In software engineering, there is a term called rubber duck debugging, where one will break down lines of code and explain them chronologically to an inanimate rubber duck, exposing any impasses or irrational decisions devoid of significant reason. 

Cross Validation Techniques

Resampling can help provide a picture of what will happen when your model performs with unseen data. K-fold cross validation is a form of cross-validation where test data is divided into subsets folds, each of which is used at some point during testing, helping evaluation models iteratively. 

Alternatively, you can use a validation dataset. This is an independent data set that hasn’t been exposed to your ML algorithms. Once trained, you can expose models to your validation dataset. Of course, if you have multiple samples of data, you can repeat this process multiple times. 


Solution 2: Data Leakage

Data leakage is combated in similar ways and cross-validation will be your best weapon in examining the attributes that constitute unrealistic success of your model when exposed to test data and how this changes when exposed to real data. 

Temporal Cutoffs

In iterative training, a model will improve until it starts to break down as overfitting and leakage surfaces. The idea is to identify the event at which error rates increase and then stop the model from passing that event. 

Train Using More Data or Add Noise 

Training using more data is a starting point when you know your data is not noisy and readily available, however caution must be exercised if there is any doubt whatsoever.
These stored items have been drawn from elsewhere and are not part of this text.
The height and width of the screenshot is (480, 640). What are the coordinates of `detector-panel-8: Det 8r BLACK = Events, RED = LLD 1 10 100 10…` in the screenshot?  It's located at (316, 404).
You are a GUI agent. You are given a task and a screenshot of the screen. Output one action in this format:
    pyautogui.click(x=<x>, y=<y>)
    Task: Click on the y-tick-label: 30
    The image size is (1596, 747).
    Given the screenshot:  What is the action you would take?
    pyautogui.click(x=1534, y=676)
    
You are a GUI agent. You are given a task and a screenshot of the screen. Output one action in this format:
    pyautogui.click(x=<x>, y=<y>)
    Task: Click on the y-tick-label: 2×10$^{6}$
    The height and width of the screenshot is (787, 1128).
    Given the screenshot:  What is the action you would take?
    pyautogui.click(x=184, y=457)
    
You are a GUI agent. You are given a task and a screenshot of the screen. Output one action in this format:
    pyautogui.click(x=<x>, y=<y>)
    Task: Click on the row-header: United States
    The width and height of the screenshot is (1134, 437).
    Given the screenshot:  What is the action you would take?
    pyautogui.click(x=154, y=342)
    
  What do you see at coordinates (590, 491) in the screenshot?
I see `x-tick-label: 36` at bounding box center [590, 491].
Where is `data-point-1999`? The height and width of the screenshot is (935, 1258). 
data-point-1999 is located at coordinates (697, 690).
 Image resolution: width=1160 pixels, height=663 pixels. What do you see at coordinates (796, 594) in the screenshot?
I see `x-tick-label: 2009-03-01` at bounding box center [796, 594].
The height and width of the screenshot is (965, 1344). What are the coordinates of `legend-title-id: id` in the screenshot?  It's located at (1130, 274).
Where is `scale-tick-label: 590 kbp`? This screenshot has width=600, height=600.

In both overfitting and data leakage, adding noise to training datasets expands it and can result in less generalisation error and regularisation as the model more robustly recognises signals amongst the added noise. A typical starting point is adding Gaussian Noise (white noise) to input variables. 

Ensembling

Ensembling models essentially results in cross-validation and reductions in variance. Bagging involves homogeneous strong learning models trained in parallel that are then combined via some sort of averaging process. Boosting uses more weak learner models in sequence, each one relatively constrained, and then combines these into one strong learner. Bagging essentially starts with a complex model and reduces variance via ensembling whereas boosting combines weaker models to form a strong one. 


Summary

No one said it would be easy! 

Data science is fraught with problems and that’s what makes it so attractive to problem solvers. After all, that’s what science is all about. 

Now machine learning intersects with data science in the modern era, the challenges are even more diverse. Luckily, as the challenges multiply, so do the solutions. Whilst it’s always tempting to delve into fighting fire with fire by using data techniques to solve data issues, you should always take time to use your biological brain to reflect on issues and think them through using a sort of rubber duck debugging technique.